The role of energy companies is changing

The role of energy companies is changing

Johannes teyssen probably can't hear the word energiewende anymore. For the eon manager, it means work. Teyssen, head of germany's biggest energy group, has a difficult mission ahead of him: to set the company up so that it will still be making decent profits in a few years' time. Even the competition has to. RWE, enbw, vattenfall – all have the same task to master: earning money without nuclear power. Its end was sealed in this country by the energy turnaround.

But what strategies can an energy giant like eon, which still operates more nuclear power plants in germany than any of its competitors, use to earn money in the post-nuclear age?? "Decentralized energy solutions will play an important role", says stefan vogg, chairman of the management board of eon vertrieb deutschland gmbh, based in munich. The most important change is that "in tomorrow's energy world, the customer will be both a consumer and a producer of energy.

Consumers have been able to generate, store and feed energy back into the grid themselves. According to vogg, an english term has already become established for this: the "prosumer" – a mix of producer and comsumer.

Investing in renewables

No more profitable nuclear power plants and customers who are becoming more and more active themselves – what is left for an energy company?? "Eon will "make money" in various fields, says roland schilhab, company spokesman for eon vertrieb germany. It is not the case that up to now we have only been able to offer electricity from conventional energy sources. In the meantime, eon is one of the world's market leaders in renewable energies, offering, for example, 3000 megawatts from hydropower and almost 4000 megawatts of installed capacity for wind turbines.

Eon currently operates six offshore wind farms, including germany's first offshore wind farm, alpha ventus. "Eon's strategy is to become "cleaner" better energy' convincing employees, customers and investors", teyssen, the group's CEO, said recently in a press release.

No one at eon any longer doubts that the future belongs to renewable energies. "We have also been selling photovoltaic systems since the end of 2010", reports sales spokesman schilhab.
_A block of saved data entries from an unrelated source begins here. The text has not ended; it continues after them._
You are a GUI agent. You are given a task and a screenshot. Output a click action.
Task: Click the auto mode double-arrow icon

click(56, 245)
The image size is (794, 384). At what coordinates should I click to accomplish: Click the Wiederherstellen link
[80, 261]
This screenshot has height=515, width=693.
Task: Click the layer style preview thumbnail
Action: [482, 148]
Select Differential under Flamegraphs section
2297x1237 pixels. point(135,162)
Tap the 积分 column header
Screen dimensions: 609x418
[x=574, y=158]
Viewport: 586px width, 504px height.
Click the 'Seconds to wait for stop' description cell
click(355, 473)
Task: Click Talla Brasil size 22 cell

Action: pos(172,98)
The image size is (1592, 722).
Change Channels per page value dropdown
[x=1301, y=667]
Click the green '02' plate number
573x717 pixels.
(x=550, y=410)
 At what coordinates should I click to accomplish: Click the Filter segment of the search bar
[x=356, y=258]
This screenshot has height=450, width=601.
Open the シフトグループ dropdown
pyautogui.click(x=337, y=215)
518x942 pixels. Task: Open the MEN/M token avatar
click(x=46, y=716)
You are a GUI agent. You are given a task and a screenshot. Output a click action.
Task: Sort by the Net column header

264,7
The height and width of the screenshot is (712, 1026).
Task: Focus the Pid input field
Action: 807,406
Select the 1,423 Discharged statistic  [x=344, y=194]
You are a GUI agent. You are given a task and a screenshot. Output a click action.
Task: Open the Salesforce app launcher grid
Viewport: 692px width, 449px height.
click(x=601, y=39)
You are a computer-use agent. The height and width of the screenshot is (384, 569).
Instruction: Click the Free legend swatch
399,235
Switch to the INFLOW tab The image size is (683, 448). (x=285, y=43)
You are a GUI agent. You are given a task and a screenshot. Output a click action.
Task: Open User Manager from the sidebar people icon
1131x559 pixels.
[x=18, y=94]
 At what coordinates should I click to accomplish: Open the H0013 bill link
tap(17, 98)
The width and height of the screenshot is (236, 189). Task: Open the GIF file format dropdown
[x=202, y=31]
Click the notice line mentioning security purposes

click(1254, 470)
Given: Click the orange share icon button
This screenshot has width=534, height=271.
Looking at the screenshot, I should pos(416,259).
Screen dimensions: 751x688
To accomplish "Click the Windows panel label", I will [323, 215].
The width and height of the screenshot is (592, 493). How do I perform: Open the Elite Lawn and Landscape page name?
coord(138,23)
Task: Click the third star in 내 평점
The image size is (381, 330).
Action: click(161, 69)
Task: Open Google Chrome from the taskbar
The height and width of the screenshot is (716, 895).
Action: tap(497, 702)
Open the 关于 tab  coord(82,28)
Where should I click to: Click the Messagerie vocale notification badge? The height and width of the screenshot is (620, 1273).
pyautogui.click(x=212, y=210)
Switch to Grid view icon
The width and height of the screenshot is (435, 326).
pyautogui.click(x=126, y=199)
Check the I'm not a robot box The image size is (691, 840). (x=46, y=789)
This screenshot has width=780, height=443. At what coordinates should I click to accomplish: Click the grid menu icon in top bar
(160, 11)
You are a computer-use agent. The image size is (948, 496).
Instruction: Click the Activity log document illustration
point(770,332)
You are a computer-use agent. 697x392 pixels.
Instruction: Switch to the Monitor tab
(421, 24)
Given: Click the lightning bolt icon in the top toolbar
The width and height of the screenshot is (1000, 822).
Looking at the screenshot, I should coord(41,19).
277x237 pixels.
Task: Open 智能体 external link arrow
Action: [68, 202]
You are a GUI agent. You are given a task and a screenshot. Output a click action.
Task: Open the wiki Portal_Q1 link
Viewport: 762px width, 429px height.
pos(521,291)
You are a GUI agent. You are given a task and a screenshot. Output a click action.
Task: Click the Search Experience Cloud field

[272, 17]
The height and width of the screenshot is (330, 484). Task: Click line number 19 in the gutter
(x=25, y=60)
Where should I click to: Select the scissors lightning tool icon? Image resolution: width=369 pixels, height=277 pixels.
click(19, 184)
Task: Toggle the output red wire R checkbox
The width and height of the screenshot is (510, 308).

Eon works together with regional craftsmen and is less a trader than a provider of solar concepts.

But what if today's customers no longer need a large energy company in times of decentralization?? Schilhab sees limits here. Not everyone will be able or willing to intervene in energy generation for a long time to come. "If you live in a rented house, for example, you can hardly put a mini power plant in the basement because you don't own it", schilhab gives an example. Industrial companies also often shy away from the risk of operating their own power plant with high investments. "For customers like these, energy suppliers will still be needed", schilhab is convinced. In addition, even decentralized generation units had to be managed. "What do customers do if their own or a decentrally operated system fails??", asks the eon spokesman. "There must be an alternative." Schilhab's chief executive stefan vogg calls it the transition from a pure energy supplier to an energy manager.

The supply of electricity and gas will continue to dominate the business for some time to come, he says. However, eon expects that from 2020 onwards, the contours of an integrated energy system comprising centralized generation, decentralized solutions and intelligent networking and consumption control will gradually emerge. "The world of sales is getting more interesting. Customers have new needs and we have new offers", says schilhab.

Future market for electromobility

One of these offerings is smart meters and energy efficiency solutions. But eon is also doing everything it can to open up new fields of business in distributed generation. An example are mini cogeneration plants. Eon has already installed around 300 such small cogeneration plants across germany. The aim is to increase the number significantly.

Eon sees an important future market in electromobility, after all. It's a matter of making the electric car appealing to people, says schilhab. Eon wants to offer customers everything from a single source: from charging stations to eco-electricity and from installation and maintenance to brokering electric vehicles. The latter is already running with the car rental company sixt as a partner.

If eon uses its decades of expertise in energy supply, its broad customer base and its coarse, the group could still be making profits in ten years. The declining core business of the german energy giants – electricity generation in centralized large-scale power plants – will nevertheless make itself felt. Group CEO teyssen expects a much leaner structure. "I'm convinced that our market share in germany will decline inevitably and sustainably", teyssen said in an interview with "zeit". In a more decentralized energy world, it is not possible for eon to maintain its market share. According to eon, it currently accounts for just under 15 percent of electricity generation.